The counselor looked at me and said, “Laura why are you laughing?” What you’re telling me is horrible and tragic yet you keep laughing.” I was silent.
Omg! I thought. The counselor had prompted in me a deep and meaningful realization. At that moment I realized I was hurting and afraid. He had managed to pull off my emotional mask. My heart had been separated from my body. I had taught myself NOT to feel anything. I had found a way to stop the pain by not only using drugs but also by stuffing and denying all and any uncomfortable feeling. But I was twisted and confused because of my solutions to pain which were now killing me. At that moment my brain and my heart became one again. They reconnected and I realized that my life HAD been severely tragic. I realized I was laughing to protect myself from feeling. I was twisted and emotionally inappropriate. I was torn. I had learned how not to cry.
How would learn how to process a lifetime of hidden shame and fear.
Emotions which I thought were wrong and bad had come back to haunt me. Stuffed Feeling were ripping me apart. Now I would learn how to not only feel but also how to accept my emotions as God given. I would honor my feelings while also not allowing them to paralyze me.
I would now learn how to process a life time of hidden shame and fear.
Emotions which I thought were wrong and bad had come back to haunt me. Stuffed Feelings were ripping me apart. Now I would learn how to not only feel but also how to accept my emotions as God given.
I would no longer deny my heart it’s voice. My intellect would no longer seduce and condemn my heart by labeling my fears and vulnerabilities “garbage and weakness”
Everything I had been taught about my emotions was wrong. Everything I had been taught about who I was, was wrong.
I had no idea how I would get to know myself or why I had been so sick for so long but I was about to take a journey that would reveal to me the answers which spirituality or AA alone had not revealed. Yet it was the spiritual which led me to a place of emotional understanding and healing. Closed-minded spirituality has no room for growth. Open-mindedness combined with spirituality promotes change and learning. Our state of being spiritual should never forbid other brands of solution. We should be open to all possibilities instead of condemning certain brands as if they were cans of green beans that we refuse to taste because it has the wrong label.

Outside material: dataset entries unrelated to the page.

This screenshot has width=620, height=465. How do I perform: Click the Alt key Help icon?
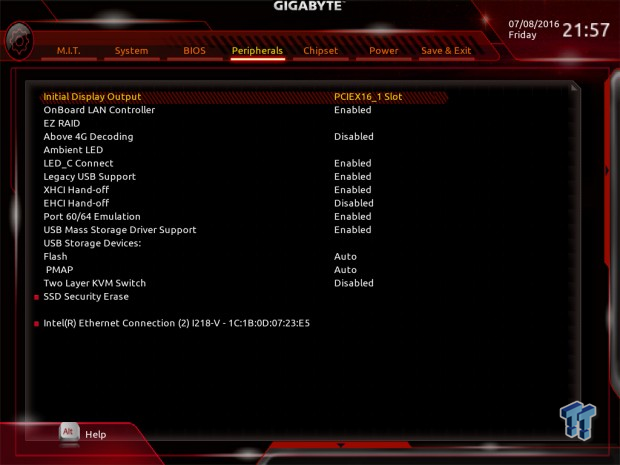coord(69,432)
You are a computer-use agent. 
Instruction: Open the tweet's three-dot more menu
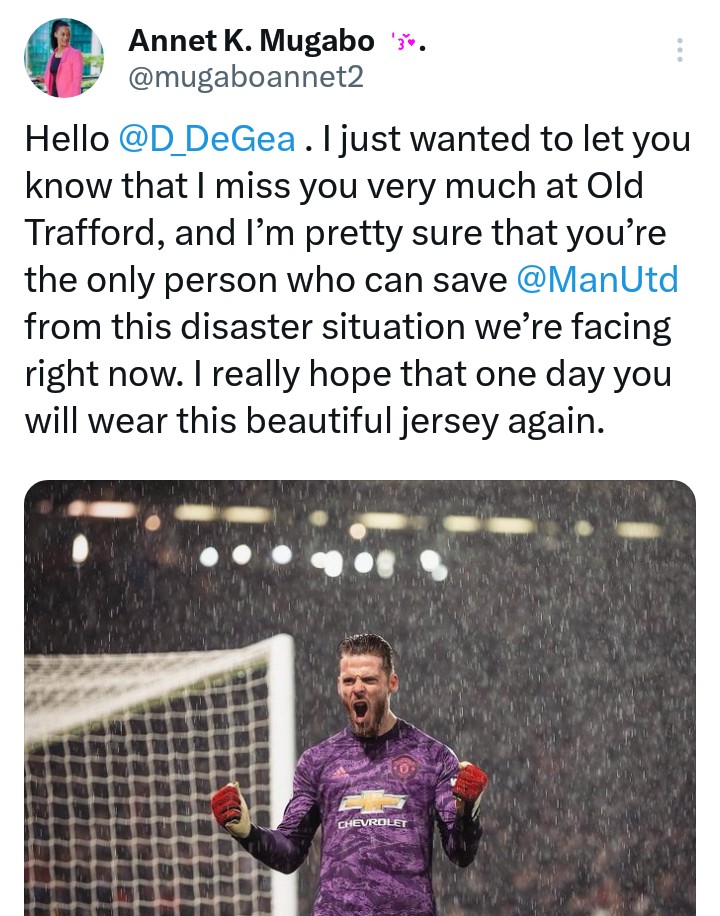tap(680, 50)
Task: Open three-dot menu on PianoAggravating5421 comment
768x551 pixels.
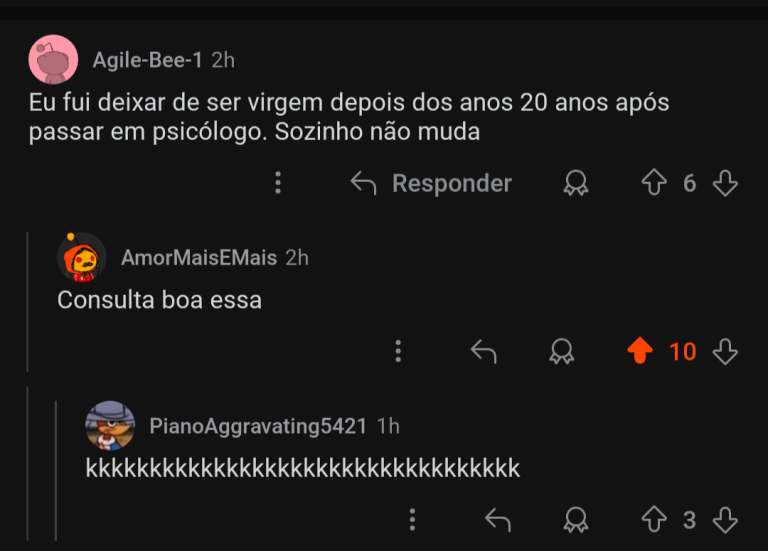Action: pos(412,519)
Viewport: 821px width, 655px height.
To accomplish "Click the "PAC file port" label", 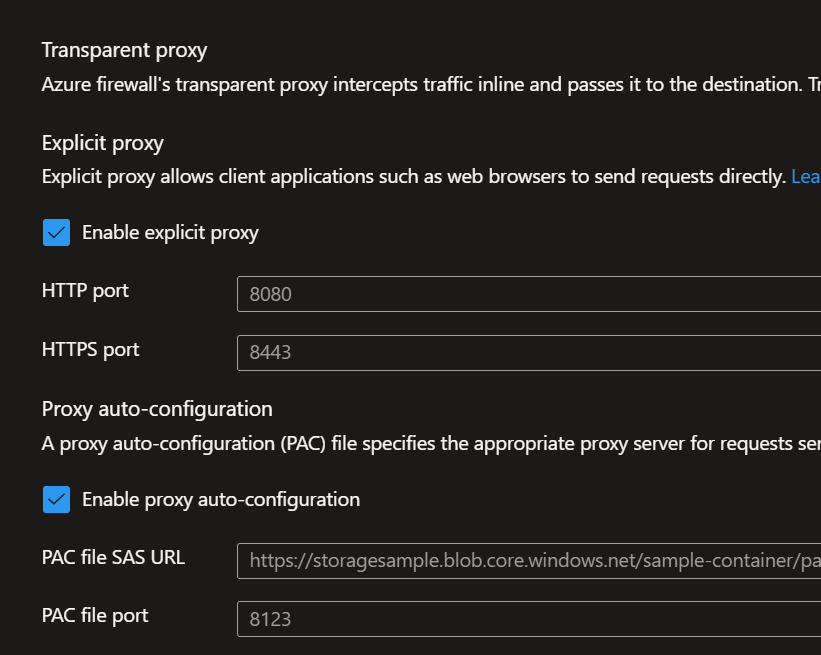I will (x=95, y=615).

When given the chance Spirituality cures everything that is sick. But if an addict doesn’t identify and change the emotional behaviors that preempted his addiction in the first place, well then all that addict is doing in twelve step recovery is keeping a vicious dog that once ran wild locked up. He baths the dog and feeds the dog. He gives the dog chopped beef and gives him his shots. But the dog is still crazy and dangerous. The dog is still sitting in a locked pen just waiting for the chance to get out and rip the addict limb from limb.
When we learn the ‘why’ behind our addiction then we can be taught new processes and new exercises that turn the evil dog into a harmless, and well-dressed normy. Come to find out that dog out there is part of me and needs to be nurtured and included, not rejected as evil. Under the anger is the pain. Under the rage is the hurt. Heal the hurt relieve the rage.
NO! We do not want to drink again. If you have to ask the question “can I then drink?” Then you have not been converted and healed, YET. The same man WILL drink again. But a new man both spiritually and emotionally has no desire or reason to drink and drug. He is recovered.